Data listing
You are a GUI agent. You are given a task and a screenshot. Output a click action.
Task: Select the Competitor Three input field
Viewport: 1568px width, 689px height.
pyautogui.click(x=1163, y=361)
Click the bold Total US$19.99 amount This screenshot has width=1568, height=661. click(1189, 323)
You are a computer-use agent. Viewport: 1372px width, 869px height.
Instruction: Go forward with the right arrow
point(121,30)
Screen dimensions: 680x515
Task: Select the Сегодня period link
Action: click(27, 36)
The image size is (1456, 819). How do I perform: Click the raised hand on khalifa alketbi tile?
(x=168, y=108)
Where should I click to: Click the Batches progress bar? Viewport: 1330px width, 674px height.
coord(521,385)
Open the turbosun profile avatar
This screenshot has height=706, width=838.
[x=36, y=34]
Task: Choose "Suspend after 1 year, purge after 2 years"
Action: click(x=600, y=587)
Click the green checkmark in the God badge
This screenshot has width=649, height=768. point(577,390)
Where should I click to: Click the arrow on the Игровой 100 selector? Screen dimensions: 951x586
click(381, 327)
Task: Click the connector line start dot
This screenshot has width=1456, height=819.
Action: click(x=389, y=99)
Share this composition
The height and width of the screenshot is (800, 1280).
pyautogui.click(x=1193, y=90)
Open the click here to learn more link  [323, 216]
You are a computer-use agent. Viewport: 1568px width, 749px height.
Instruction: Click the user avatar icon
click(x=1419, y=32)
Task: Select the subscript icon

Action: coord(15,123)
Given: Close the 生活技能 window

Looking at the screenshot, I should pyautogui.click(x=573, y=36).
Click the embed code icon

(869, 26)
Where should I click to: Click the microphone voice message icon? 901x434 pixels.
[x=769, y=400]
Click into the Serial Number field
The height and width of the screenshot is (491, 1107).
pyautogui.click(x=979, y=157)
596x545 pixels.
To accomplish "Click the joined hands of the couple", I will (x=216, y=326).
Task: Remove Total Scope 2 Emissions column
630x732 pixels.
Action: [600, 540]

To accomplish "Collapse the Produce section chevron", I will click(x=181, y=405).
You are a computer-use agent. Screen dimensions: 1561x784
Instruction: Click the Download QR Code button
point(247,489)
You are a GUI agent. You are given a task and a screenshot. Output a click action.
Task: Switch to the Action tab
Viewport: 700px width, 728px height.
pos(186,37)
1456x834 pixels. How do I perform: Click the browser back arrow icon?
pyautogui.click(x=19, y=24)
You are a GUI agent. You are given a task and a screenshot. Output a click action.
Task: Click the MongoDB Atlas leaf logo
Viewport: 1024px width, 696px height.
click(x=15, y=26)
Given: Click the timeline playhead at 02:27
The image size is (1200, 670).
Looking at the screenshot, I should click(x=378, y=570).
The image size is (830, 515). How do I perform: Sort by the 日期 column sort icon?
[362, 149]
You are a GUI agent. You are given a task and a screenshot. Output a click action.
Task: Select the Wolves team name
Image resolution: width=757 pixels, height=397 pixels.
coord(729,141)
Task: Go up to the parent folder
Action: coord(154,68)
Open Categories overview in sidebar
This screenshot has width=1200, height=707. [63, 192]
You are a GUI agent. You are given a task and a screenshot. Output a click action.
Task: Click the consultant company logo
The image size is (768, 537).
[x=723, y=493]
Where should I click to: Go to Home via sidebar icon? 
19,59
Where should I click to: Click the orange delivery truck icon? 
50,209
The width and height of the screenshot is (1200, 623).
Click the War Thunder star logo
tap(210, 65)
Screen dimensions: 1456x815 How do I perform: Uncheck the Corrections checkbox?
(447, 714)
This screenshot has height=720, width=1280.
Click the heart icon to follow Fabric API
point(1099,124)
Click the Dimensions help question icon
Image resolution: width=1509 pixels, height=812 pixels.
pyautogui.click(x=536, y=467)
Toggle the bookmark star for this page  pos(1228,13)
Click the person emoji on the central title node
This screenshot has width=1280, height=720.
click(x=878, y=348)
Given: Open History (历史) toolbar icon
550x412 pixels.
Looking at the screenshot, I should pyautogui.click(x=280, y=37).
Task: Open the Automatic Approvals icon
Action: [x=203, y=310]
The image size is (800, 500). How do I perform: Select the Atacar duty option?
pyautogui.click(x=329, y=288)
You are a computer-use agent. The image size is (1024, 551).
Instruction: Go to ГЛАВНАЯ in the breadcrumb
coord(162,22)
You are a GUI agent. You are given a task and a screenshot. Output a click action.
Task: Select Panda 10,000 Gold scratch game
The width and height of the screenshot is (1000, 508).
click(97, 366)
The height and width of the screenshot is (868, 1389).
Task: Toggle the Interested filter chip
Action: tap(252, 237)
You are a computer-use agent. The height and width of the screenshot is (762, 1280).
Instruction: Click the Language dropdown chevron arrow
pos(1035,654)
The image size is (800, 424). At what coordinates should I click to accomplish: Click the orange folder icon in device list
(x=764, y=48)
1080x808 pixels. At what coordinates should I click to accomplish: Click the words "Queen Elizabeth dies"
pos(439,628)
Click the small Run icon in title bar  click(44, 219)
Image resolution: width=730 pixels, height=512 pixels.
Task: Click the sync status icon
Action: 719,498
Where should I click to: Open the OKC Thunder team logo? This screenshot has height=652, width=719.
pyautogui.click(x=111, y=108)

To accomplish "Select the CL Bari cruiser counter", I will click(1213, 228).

Your goal: Write out the lines above word for word, covering the stretch from the line containing "Open the turbosun profile avatar" through the line containing "This screenshot has width=649, height=768.".

Response:
Open the turbosun profile avatar
This screenshot has height=706, width=838.
[x=36, y=34]
Task: Choose "Suspend after 1 year, purge after 2 years"
Action: click(x=600, y=587)
Click the green checkmark in the God badge
This screenshot has width=649, height=768. point(577,390)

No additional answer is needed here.